Forever 21’s Japan launch in 2009 was one of the most hyped, with expectations from management of a rapid expansion to 100 stores. After opening a few, however, it retreated and expanded much more slowly after 2010. Issues with merchandising meant initial footfall fell away, and the volumes needed to cover overhead costs on its slim margins just weren’t sufficient. From this year the US retailer is confident it is producing product more suited to local needs and is pushing ahead with store expansion again. In April it opened a critical new store in Lucua 1100, its first targeting women in their 30s, and another in Okinawa aimed at tourists. Analysts expect four to five new stores in 2016, all in SCs, but what Forever 21 really needs is a big marketing push to regain some of the allure and excitement lost during its retreat after 2010.
Inditex Japan by contrast is powering ahead, and will have opened 15 more stores by the end of 2015. In 2014 the Japanese arm opened 20 stores – as of April, Inditex operated 95 Zara stores in Japan, 21 Bershka stores, 11 Zara Home stores and 11 Stradivarius stores, a total of 138 stores. As well as new stores, Inditex plans to refurbish many existing stores during 2015-16 and has just introduced a new logistics system using RFID tags, which should be rolled out to all chains and stores by the end of this month. Backed by this next generation logistics system, Inditex is expected to continue to keep up the pace of store openings, especially for Zara Home and Stradivarius, and is looking at the possibility of opening other house chains in Japan too.
As already mentioned, H&M Japan continues to break records in terms of pace of foreign apparel retail expansion in Japan, opening its 50th H&M store in April, seven years after opening the first store here. As of the end of FY2014 in November, H&M operated 51 stores in Japan across the various chains. Although it closed the only Japanese store for the Weekday chain in Osaka in June, it has opened stores for the Monki and Cos chains, and is expected to bring back the Weekday chain at a later date.
Store expansion slows but profits fall for specialty chains
The overall picture for Japanese specialty chains too has been positive. Those chains within the top 100 apparel retailers saw average growth of 4.4% in FY2014 compared to 6.5% the year before. This slightly exceeded the growth of specialty apparel retail chains overall (150 retailers with sales over ¥1 billion) which grew 4.2%, still an exceptional result.
Since only the stronger chains can get away with higher prices, higher costs and the tax increase have increased the performance gap between Japan’s top class retailers and the rest.
While store expansion is normally the primary reason for growth, last year the rate of store growth was a mere 1.1%, much lower than in previous years. Larger chains took the opportunity to consolidate, with Uniqlo, for example, opening 54 stores, but closing 55, albeit most new stores being larger. Other chains also scrapped smaller stores in favour of larger ones, but overall specialty chains found ways to improve like for like sales in the face of some tough trading conditions. Gradually rising prices also helped.

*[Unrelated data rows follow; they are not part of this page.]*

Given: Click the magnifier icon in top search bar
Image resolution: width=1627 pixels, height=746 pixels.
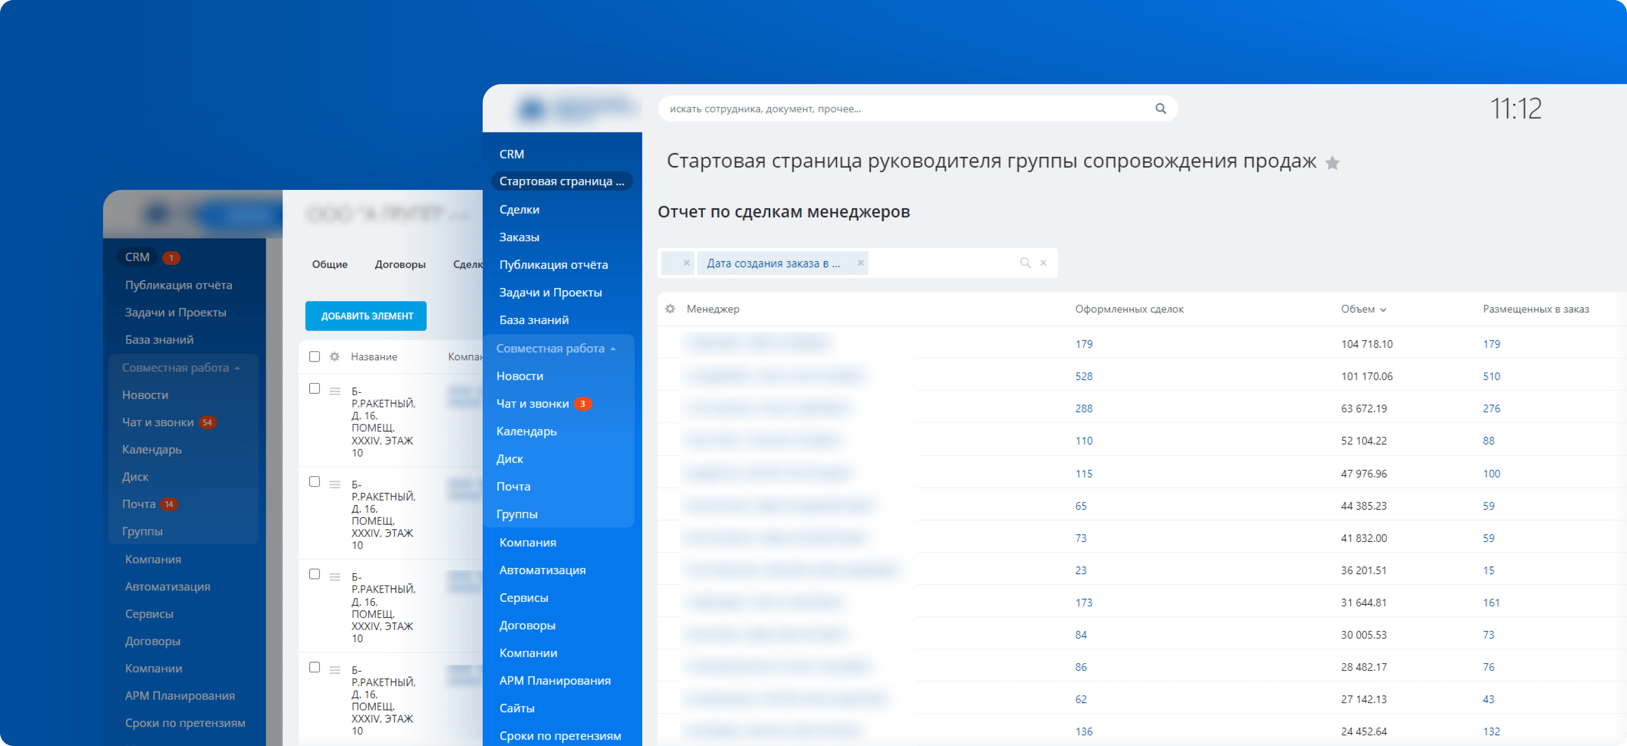Looking at the screenshot, I should pyautogui.click(x=1160, y=109).
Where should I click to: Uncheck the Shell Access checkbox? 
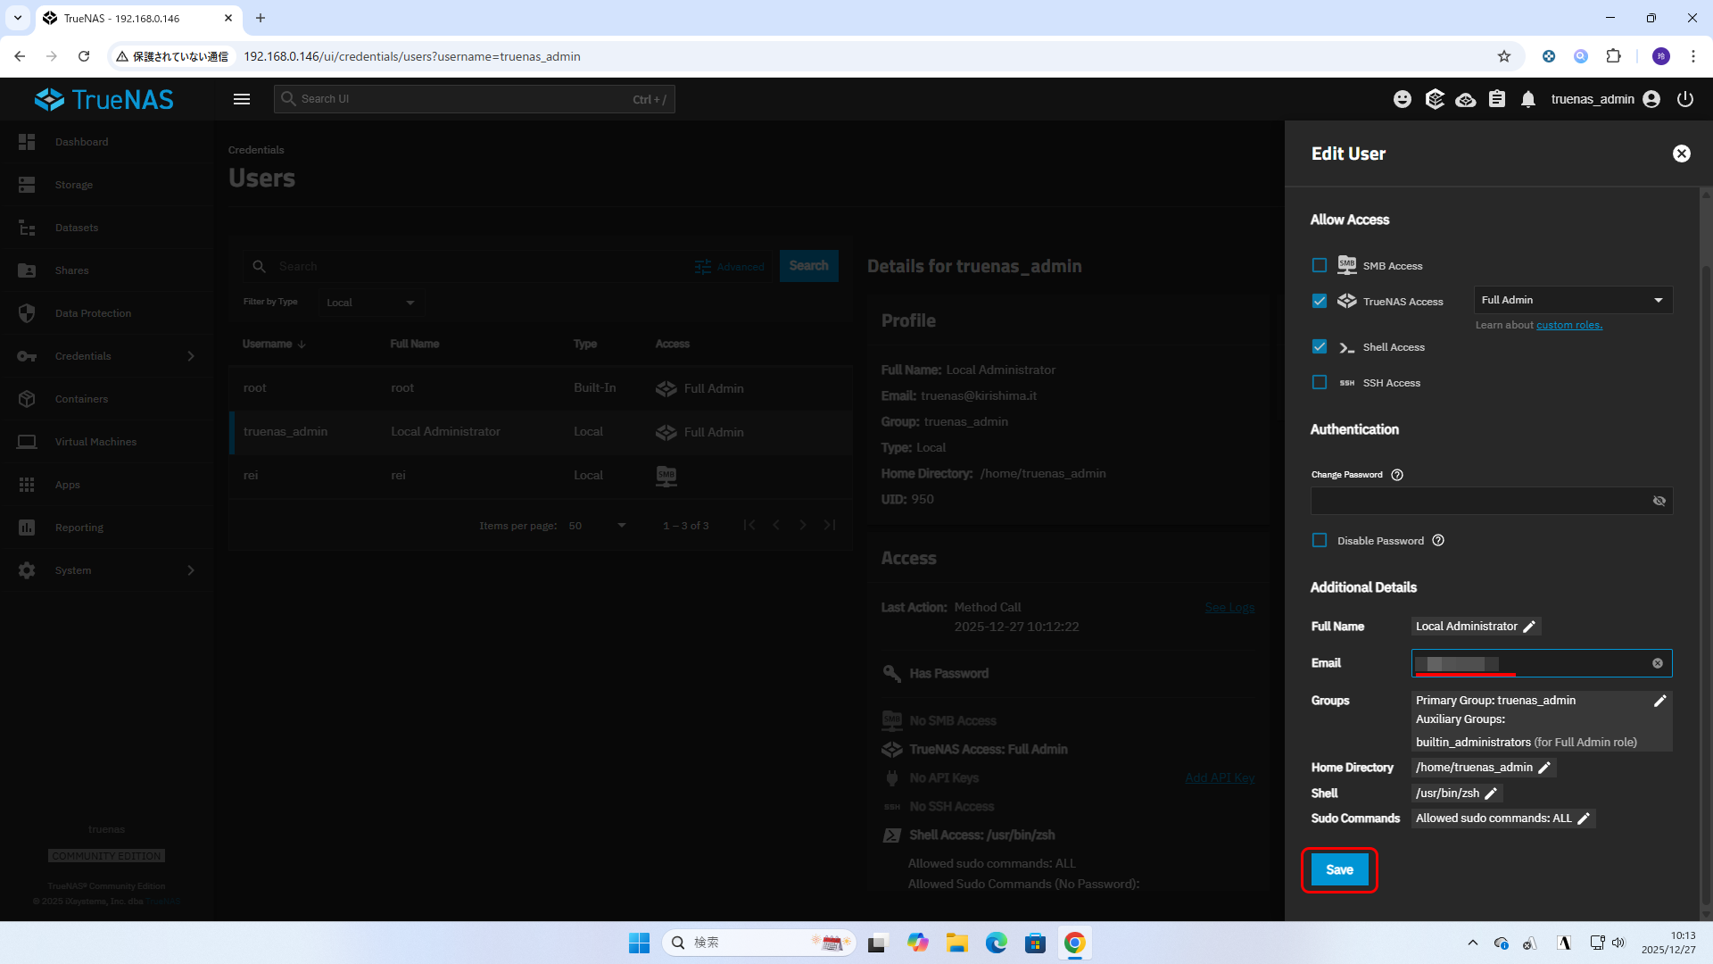(1320, 346)
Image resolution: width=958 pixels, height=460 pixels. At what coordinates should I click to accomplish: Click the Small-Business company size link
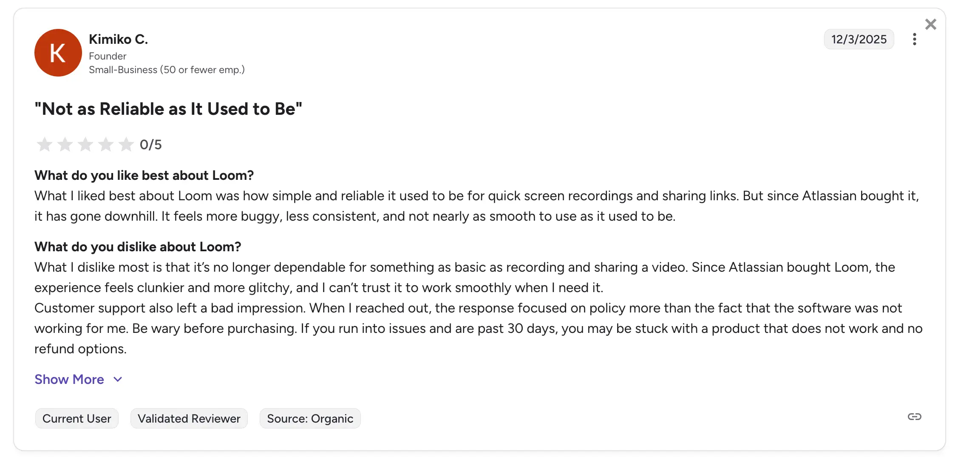coord(167,69)
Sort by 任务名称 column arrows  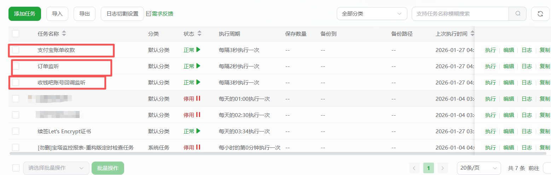tap(64, 34)
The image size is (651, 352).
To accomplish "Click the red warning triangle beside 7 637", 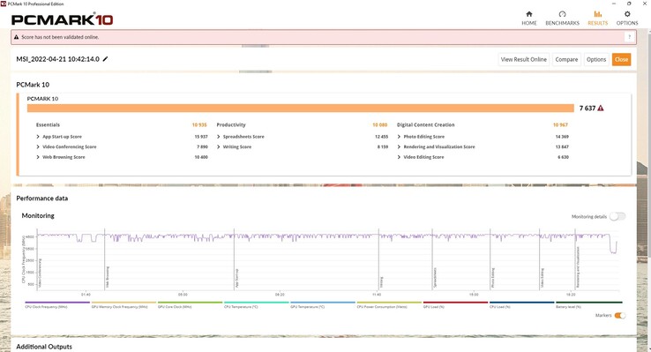I will [601, 108].
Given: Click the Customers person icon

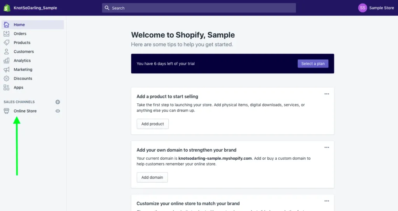Looking at the screenshot, I should click(6, 52).
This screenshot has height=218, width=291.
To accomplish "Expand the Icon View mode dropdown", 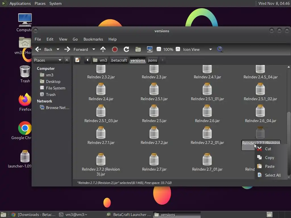I will (x=210, y=49).
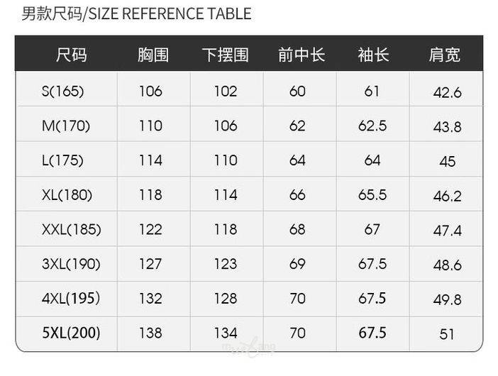The height and width of the screenshot is (376, 498).
Task: Click the 袖长 column header
Action: (x=373, y=55)

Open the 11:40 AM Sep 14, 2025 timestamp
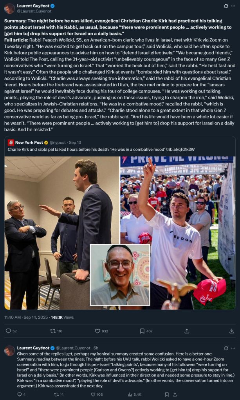26,317
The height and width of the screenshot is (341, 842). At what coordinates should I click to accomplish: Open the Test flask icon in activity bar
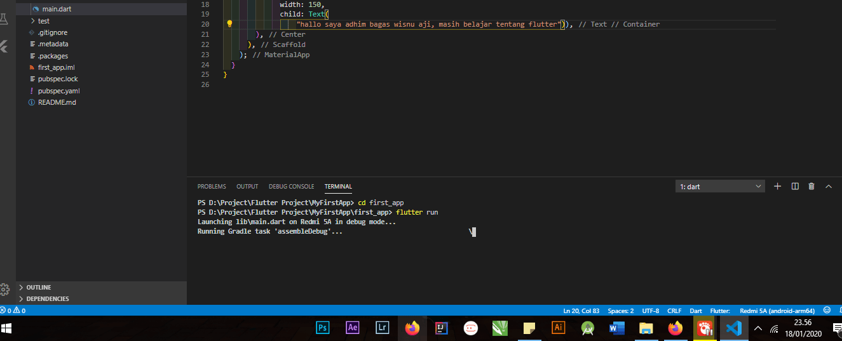(x=4, y=18)
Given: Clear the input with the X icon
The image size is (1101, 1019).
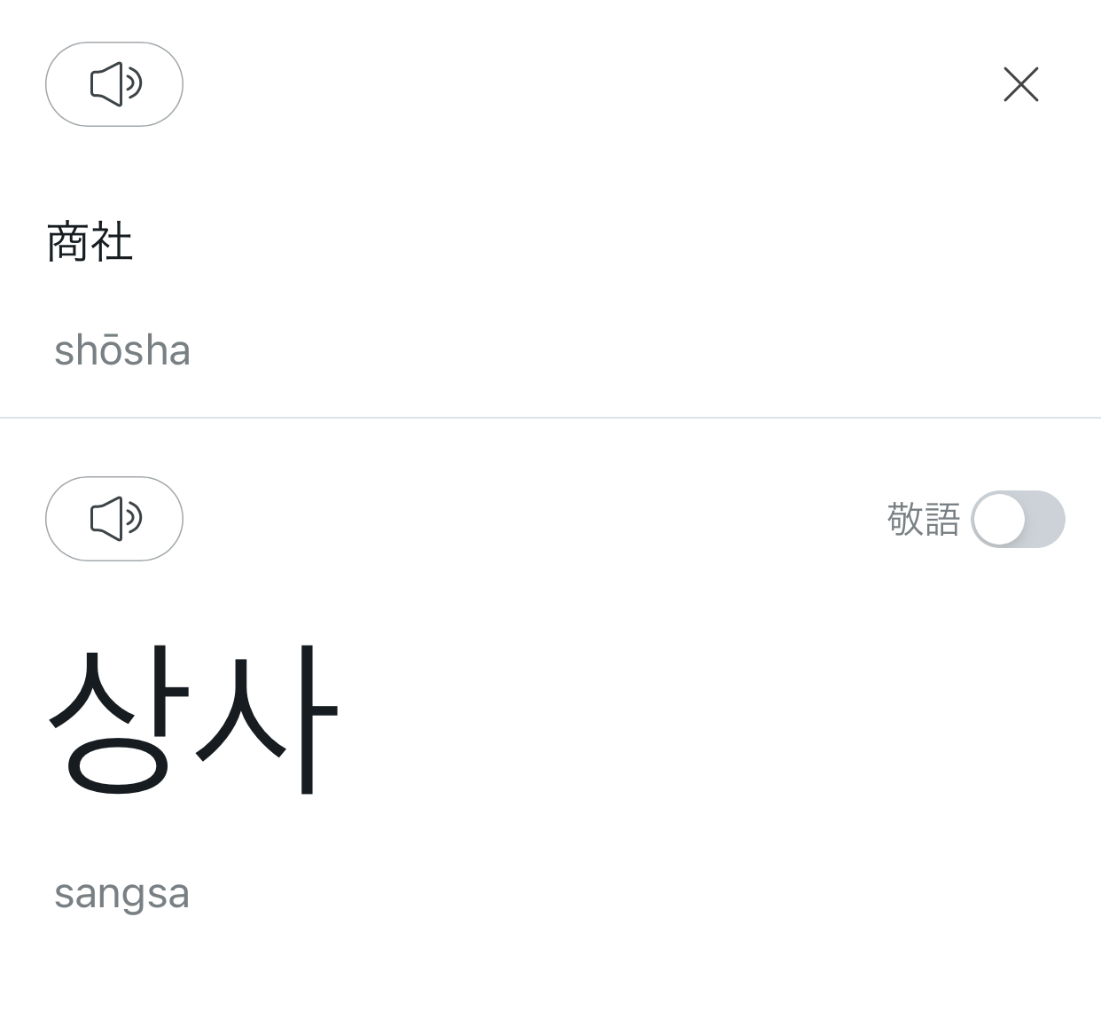Looking at the screenshot, I should click(1020, 84).
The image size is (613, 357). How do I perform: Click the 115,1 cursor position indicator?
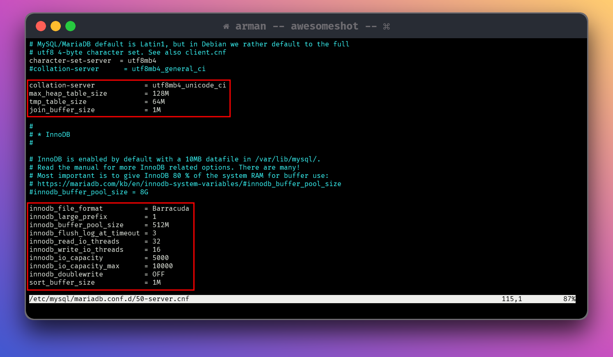[512, 299]
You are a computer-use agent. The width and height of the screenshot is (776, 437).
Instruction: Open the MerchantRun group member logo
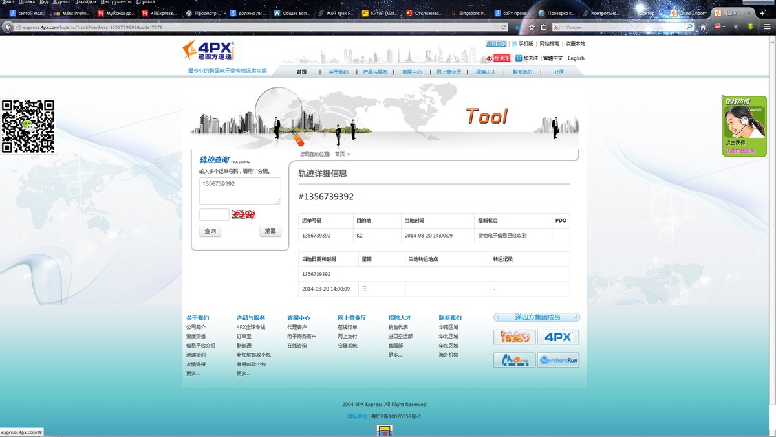558,360
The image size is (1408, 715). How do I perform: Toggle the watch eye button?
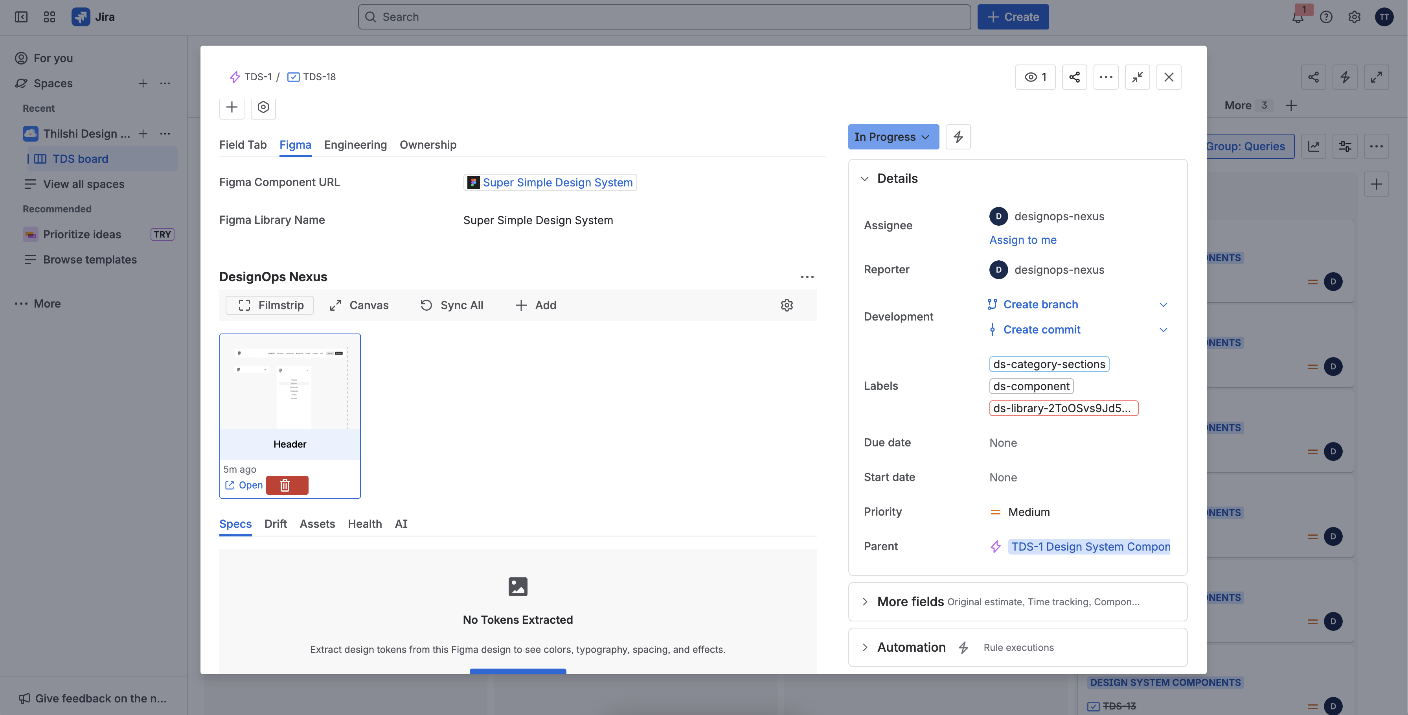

The bulk of growth by sales volume came from larger retailers – among the top 150 specialty retailers, more than 75% of the sales growth came from the top 10 firms. With the exception of fast growing mid ranking firms like Urban Research and Mash Holdings, this has been the rule for the last few years and emphasises the consolidation of share among the leading firms.
While sales held up, profitability suffered due to rising import prices. Among the top 20 specialty retailers by operating profit, 14 posted lower profits and, on average, operating margins fell by 8.74%. Cost of sales rose for all specialty retailers, averaging an increase of around 1 point to 39.5%.
Although the stronger brands have been able to increase prices, many chains have been reluctant to pass on additional costs given uncertainty in demand. Since only the stronger chains can get away with higher prices, higher costs and the tax increase have increased the performance gap between Japan’s top class retailers and the rest.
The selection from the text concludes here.